There is little collection of data and coordination of data between offices. Only ten per cent of the total occupational accidents are reported by employers. There is no comprehensive system for updating the registries.

Sanctions and administrative processes

At the federal and regional levels, complaints are dealt with primarily by the officials in the Industrial Relations units instead of by labour inspectors. At the district levels, labour officers handle both.

If labour inspectors observe that a workplace has failed to follow regulations, they may instruct the employer to correct the condition within a given period of time. Should this fail, the labour inspector shall then issue an order to the employer requiring him to alter the existing threat and to implement relevant safety or health measures. In case of doubt the inspector can report the incident to the minister, requesting an appropriate decision. Labour inspectors are not empowered to impose immediate sanctions. Fines can only be imposed by a court of law. According to Amendment No. 494 of2006, this shall not exceed 1,200 Birr. The inspectors can write formal notices to the employers, in cases where they feel laws or standards have been contravened. These notices can be issued on the spot or within a given timeframe after the inspection.

There is a general lack of prosecution with respect to OSH-related legislation. It has been indicated that judges and magistrates do not understand that inspectors have the authority to undertake prosecutions. Further training of labour inspectors is necessary to clarify this aspect of the process.

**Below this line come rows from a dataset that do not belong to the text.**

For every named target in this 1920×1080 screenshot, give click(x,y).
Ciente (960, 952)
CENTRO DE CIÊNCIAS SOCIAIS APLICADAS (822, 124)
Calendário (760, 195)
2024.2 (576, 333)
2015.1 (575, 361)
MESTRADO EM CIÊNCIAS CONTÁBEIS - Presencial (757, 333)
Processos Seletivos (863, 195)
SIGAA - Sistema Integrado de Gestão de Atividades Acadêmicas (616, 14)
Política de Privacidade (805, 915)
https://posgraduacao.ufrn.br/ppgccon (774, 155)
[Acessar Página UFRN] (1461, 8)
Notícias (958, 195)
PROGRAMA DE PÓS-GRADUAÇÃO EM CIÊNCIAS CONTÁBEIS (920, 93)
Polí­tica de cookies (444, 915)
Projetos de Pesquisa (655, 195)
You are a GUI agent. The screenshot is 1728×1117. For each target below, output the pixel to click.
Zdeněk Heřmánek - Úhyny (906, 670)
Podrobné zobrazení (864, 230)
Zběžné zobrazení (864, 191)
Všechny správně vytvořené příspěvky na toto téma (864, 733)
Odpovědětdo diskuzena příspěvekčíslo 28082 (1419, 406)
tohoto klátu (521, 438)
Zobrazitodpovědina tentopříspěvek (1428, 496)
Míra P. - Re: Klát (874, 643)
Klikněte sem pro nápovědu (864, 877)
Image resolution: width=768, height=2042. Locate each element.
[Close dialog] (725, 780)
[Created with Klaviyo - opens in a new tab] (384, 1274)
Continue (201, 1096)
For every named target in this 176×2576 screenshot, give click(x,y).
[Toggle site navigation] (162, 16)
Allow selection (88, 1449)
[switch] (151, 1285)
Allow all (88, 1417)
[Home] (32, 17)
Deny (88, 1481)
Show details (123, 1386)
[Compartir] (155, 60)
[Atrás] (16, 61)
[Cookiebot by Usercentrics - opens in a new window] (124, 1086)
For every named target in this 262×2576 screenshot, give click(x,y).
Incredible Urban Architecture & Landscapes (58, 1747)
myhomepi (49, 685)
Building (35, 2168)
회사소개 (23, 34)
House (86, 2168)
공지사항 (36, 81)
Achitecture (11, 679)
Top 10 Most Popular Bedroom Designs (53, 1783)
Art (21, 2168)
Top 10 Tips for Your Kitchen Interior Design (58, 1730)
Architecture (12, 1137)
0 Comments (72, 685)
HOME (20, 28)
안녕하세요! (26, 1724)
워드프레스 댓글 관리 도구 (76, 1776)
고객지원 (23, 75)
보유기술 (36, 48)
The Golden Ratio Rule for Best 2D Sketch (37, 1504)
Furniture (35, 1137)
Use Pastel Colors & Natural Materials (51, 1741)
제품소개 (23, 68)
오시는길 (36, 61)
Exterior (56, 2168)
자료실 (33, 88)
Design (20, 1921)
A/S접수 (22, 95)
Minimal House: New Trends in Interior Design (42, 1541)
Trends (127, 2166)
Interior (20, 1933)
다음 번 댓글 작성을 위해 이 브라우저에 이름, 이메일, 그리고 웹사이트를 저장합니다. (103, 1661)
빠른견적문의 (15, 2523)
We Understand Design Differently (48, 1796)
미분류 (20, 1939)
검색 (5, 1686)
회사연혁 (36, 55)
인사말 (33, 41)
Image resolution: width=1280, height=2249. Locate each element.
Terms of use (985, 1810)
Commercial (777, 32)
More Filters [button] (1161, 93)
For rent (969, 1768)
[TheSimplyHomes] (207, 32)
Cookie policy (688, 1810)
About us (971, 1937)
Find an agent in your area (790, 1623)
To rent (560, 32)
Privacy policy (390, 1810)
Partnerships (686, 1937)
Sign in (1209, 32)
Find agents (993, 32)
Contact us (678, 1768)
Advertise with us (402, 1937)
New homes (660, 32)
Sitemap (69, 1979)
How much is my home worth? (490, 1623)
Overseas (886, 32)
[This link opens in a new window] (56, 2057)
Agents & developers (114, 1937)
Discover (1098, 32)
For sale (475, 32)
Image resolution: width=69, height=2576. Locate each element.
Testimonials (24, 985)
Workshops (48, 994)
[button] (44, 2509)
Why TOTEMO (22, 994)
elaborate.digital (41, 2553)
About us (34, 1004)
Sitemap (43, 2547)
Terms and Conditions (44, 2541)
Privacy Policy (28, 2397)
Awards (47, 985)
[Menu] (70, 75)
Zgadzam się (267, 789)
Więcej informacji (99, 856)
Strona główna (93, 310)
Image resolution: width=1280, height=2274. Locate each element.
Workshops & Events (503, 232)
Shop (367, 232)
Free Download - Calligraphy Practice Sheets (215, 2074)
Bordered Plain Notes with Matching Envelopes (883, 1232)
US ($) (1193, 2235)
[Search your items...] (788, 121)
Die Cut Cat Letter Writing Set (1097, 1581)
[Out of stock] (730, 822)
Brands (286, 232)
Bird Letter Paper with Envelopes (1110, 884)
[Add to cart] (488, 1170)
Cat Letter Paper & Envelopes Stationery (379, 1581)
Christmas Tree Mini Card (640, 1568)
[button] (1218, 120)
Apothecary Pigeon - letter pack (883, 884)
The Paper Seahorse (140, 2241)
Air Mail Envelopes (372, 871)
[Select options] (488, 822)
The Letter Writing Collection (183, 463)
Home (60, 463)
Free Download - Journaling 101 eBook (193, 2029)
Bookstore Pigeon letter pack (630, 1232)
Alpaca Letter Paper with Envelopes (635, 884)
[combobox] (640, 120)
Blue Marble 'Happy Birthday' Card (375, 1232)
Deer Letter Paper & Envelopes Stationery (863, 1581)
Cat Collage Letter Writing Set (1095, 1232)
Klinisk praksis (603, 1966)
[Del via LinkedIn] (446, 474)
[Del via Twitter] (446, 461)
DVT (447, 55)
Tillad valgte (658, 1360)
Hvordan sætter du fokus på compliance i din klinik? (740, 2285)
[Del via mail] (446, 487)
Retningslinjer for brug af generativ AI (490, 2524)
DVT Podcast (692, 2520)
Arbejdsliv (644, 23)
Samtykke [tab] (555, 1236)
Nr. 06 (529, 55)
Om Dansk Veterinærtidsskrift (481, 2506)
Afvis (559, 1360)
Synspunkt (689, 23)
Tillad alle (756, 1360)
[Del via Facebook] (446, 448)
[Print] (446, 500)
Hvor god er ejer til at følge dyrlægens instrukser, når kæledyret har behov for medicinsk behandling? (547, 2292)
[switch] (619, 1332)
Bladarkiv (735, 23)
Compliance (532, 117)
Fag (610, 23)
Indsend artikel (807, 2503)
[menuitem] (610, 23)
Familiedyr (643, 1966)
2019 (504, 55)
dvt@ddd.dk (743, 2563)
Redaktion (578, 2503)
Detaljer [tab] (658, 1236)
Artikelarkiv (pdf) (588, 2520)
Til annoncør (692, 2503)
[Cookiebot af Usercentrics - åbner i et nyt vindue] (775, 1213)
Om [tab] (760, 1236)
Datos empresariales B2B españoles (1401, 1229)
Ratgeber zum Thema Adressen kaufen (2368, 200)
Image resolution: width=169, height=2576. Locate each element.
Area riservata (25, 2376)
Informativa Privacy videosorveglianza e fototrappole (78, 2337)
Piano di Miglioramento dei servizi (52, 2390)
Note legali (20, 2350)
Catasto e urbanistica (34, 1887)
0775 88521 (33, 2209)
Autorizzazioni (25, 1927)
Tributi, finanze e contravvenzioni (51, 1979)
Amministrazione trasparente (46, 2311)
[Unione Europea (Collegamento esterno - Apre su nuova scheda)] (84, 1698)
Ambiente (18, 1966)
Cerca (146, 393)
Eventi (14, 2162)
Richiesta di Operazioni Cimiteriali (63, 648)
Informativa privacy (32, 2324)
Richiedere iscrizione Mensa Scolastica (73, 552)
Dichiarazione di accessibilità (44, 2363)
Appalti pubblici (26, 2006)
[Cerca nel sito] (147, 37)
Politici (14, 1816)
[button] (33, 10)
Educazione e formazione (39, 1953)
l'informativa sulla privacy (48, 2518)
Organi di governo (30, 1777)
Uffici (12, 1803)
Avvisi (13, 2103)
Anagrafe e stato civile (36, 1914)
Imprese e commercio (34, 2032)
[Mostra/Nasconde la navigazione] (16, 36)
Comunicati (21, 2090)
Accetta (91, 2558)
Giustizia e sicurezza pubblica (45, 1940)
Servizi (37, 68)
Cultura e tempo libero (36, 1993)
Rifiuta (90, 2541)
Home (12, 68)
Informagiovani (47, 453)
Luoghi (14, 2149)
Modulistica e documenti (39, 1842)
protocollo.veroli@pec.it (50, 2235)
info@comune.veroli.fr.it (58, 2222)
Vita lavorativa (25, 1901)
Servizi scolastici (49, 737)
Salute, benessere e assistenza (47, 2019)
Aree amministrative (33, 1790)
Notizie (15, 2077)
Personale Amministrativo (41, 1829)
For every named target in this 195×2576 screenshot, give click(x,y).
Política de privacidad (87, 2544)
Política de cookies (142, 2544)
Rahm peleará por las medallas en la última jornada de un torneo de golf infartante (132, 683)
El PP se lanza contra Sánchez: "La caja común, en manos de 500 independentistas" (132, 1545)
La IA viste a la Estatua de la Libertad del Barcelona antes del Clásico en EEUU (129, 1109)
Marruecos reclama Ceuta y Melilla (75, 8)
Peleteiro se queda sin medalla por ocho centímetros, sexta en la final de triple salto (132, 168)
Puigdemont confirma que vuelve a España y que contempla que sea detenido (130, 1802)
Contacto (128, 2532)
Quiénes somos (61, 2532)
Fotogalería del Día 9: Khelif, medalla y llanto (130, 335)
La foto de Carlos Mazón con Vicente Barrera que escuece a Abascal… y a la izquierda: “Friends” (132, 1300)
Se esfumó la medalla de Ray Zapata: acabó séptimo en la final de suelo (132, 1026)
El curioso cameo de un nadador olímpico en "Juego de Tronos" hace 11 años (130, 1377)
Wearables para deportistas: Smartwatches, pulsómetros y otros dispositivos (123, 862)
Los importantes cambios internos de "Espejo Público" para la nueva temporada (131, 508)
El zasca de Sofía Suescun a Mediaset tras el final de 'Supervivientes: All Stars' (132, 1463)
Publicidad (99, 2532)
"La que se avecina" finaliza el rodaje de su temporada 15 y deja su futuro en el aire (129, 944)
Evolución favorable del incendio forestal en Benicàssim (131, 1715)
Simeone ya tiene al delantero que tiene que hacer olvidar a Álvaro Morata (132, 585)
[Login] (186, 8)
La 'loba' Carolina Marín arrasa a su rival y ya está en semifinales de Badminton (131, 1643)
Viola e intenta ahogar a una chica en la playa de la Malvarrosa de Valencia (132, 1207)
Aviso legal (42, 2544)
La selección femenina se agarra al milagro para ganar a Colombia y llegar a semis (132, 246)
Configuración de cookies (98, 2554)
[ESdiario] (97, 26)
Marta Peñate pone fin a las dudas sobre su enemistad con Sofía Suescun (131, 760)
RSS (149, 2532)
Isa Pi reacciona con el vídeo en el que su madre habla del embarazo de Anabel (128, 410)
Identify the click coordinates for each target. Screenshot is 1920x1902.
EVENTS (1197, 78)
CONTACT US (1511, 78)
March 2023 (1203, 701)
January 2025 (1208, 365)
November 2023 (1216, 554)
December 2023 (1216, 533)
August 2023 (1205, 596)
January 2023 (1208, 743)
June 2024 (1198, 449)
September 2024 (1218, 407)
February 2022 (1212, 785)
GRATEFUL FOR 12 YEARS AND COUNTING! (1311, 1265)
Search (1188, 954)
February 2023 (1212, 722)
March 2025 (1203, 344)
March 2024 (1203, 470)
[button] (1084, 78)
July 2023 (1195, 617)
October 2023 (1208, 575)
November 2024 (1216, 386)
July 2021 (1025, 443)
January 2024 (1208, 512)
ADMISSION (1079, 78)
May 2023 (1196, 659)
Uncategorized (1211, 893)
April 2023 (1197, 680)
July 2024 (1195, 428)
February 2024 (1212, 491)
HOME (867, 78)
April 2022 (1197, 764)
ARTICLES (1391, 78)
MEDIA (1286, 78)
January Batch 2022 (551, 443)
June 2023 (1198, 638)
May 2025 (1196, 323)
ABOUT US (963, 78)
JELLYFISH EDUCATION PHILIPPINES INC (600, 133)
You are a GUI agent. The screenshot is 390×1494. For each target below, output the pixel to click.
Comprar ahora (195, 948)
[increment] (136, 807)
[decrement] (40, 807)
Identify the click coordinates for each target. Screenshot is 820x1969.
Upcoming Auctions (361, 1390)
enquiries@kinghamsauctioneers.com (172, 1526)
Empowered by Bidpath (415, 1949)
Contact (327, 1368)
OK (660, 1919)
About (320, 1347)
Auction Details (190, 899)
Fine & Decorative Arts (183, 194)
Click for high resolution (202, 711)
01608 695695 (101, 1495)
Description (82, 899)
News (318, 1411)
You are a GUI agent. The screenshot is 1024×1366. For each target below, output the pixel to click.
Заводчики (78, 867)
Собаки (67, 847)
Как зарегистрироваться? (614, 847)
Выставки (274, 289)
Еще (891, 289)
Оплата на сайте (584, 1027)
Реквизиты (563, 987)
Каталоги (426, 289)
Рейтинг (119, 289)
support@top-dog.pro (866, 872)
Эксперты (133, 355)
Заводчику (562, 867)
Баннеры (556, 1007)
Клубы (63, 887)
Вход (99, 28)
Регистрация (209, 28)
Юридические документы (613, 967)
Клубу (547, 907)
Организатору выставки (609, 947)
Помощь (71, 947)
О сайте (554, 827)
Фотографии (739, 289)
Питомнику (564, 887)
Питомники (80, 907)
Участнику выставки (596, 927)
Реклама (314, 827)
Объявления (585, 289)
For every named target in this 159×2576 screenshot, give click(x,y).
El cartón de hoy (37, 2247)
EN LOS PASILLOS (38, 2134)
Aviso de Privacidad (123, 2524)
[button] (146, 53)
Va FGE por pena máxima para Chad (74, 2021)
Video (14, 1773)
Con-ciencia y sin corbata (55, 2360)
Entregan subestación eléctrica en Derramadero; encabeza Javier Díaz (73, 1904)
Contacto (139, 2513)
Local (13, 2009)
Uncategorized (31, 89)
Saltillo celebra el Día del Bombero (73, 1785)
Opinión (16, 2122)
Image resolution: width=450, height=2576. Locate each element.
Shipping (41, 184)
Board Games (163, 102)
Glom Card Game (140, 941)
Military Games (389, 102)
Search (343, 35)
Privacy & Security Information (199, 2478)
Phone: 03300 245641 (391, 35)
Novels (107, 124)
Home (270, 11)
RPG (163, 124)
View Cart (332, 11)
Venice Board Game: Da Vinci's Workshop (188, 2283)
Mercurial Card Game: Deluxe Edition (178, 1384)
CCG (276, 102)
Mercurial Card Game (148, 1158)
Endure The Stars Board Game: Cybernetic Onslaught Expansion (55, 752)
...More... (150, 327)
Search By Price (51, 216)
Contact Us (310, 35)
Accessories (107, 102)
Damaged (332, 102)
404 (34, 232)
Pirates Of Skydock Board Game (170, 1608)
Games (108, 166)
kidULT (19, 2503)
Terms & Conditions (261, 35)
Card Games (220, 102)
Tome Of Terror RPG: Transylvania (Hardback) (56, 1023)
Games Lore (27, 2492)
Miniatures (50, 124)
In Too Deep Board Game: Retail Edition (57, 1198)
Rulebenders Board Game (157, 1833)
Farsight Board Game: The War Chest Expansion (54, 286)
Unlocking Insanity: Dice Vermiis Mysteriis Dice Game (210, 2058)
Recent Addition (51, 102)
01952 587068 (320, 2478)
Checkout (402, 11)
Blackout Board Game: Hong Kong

Follow-ups are seldom undertaken due to the lack of resources.

Social partners and labour inspection

Primary social partners are the Ethiopia Employers’ Federation (EEF) and the Confederation of Ethiopian Trade Unions (CETU), through which the Tripartite Labour Advisory Board, have been involved in informal consultations with OSHWED on the formulation of the occupational safety and health policy.

ILO Conventions ratified

Ethiopia has neither ratified Convention No. 81 nor No. 129, but has ratified Convention No. 155.